Ucrania y sus aliados occidentales, al igual que el secretario general de la ONU, Antonio Guterres, han rechazado los simulacros de referendos. En numerosos casos las tropas llevaban a la población a votar a punta de pistola. Muchos ciudadanos han huido para evitar ser parte de la farsa y por temor al paso que ahora dé el Kremlin.

En un video emitido el jueves a última hora, Zelenski ha dicho: «Todo el mundo ha de entender lo que significa realmente este intento de anexión. No puede implicar lo que pretende el Kremlin… El precio del hecho de que una persona en Rusia quiera continuar la guerra se traduce en que toda la sociedad rusa padece el daño de la economía, y no puede disfrutar de una vida decente con derechos humanos». El presidente ucraniano ha instado a los rusos, especialmente las minorías rusas del Cáucasso y Siberia, para que se subleven contra la movilización y se rebelen contra Putin.

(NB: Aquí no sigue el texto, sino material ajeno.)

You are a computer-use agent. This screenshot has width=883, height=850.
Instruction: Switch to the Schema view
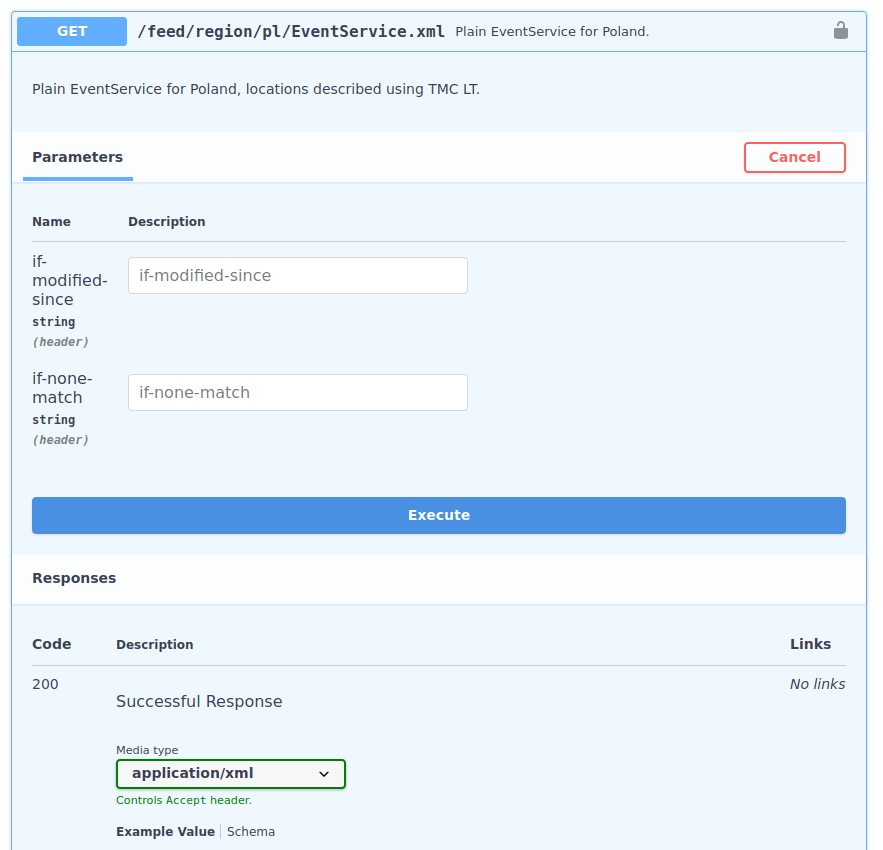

El presidente de Estados Unidos, Joe Biden, ha asegurado que «nunca nunca jamás Estados Unidos reconocerá que Rusia tiene la soberanía sobre esos territorios ucranianos». La Comisión Europea, a través de una portavoz, hizo saber que el Kremlin pagará por esta nueva escalada del conflicto. El octavo paquete de sanciones está en marcha, aunque hay divisiones entre los Veintisiete.

La OTAN considera ilegal esta anexión. «Estos territorios son Ucrania. Hacemos un llamamiento a todos los países para que rechacen este paso dado por Rusia», dice el comunicado. Varios países de la OTAN están aportando armas y ayuda financiera decisiva a Ucrania. Estados Unidos acaba de aprobar el envío de otros 18 HIMARS, lanzamisiles que está siendo fundamental en los avances de las tropas ucranianas.

El secretario general de la ONU, Antonio Guterres, ha señalado que «no se puede decir que sean una expresión genuina de la voluntad popular. Cualquier decisión de Rusia de seguir adelante pondrá aún más en peligro las perspectivas de paz».

Ni siquiera los más cercanos o neutrales en este conflicto, como China, India, Kazajstán o Serbia, van a reconocer la anexión.

Después de la puesta en escena de este viernes, las dos Cámaras del Parlamento votarán la resolución en sesión conjunta la semana que viene.

«Putin está elevando la apuesta al máximo», dice Tatiana Stanovaya, politóloga y fundadora de R. Politik en The Guardian. «Es una demostración de que Rusia no va a negociar ni va a hacer concesiones y está dispuesta a usar todos los medios a su alcance para lograr sus objetivos. Todos son todos».